Chimeric Antigen Receptor T-Cells (CAR-T-Cells) stellen eine neue immunologische Krebstherapie dar. Dabei werden Immunzellen des Patienten/der Patientin (T-Zellen) genetisch so modifiziert, dass sie an ihrer Oberfläche einen Antikörper exprimieren, der Krebszellen zielgerichtet erkennt und damit deren Zerstörung durch diese körpereigenen T-Zellen einleitet. Es handelt sich also gewissermaßen um einen „lebenden“ Antikörper, der auch über Jahre im Körper aktiv sein kann. Die Zellen werden zunächst mittels Apherese aus aus dem Patienten/der Patientin gewonnen, im Labor „scharf“ gemacht und anschließend, ähnlich wie bei der Stammzelltransplantation, zurück­infundiert. Das häufigste Target dieser Therapie ist das B-Zell-Antigen CD19. Damit können fast alle B-Zell-Lymphome behandelt werden. Zugelassen ist der Einsatz derzeit für rezidivierte aggressive Lymphome, Mantelzell-Lymphome und die akute lymphatische Leukämie des Kindes- und jungen Erwachsenenalters. Mit dieser Therapie verdoppelt sich das Langzeitüberleben der mehrfach vorbehandelten PatientInnen.

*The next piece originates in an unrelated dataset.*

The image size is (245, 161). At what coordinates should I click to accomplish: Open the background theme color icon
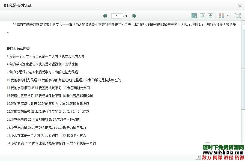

Erfolge mit CAR-T-Zell-Therapie

CAR-T-Zellen werden in klinischen Studien bereits gegen andere B-Zell-Lymphome, die chronisch lymphatische Leukämie, multiple Myelome sowie andere hämato-onkologische Erkrankungen geprüft. In Österreich hat sich das CAR-T-Zell-Netzwerk etabliert, das die sechs Zentren in Graz, Innsbruck, Linz, Salzburg und Wien umfasst. Im Austausch mit KollegInnen, Spitälern, Behörden und Trägern wurde ein umfassender Zugang zu dieser teuren Therapie für alle PatientInnen in Österreich auch regional sichergestellt. Die Netzwerkspitäler und Zuweiser kooperieren in Bezug auf Routinetherapien, klinische Studien und grundlagenwissenschaftlich. Regelmäßige Netzwerksymposien informieren Gesundheitsberufe, PatientInnen und die Öffentlichkeit (https://innere-med-1.meduniwien.ac.at/haematology/car-t-cell-network). In naher Zukunft sind die teilweise ambulante Therapie, Indikationserweiterung sowie eine mögliche Produktion vor Ort im Fokus. Auch bei den OeGHO-­Tagungen wird regelmäßig über klinischen und wissenschaftlichen Fortschritt berichtet.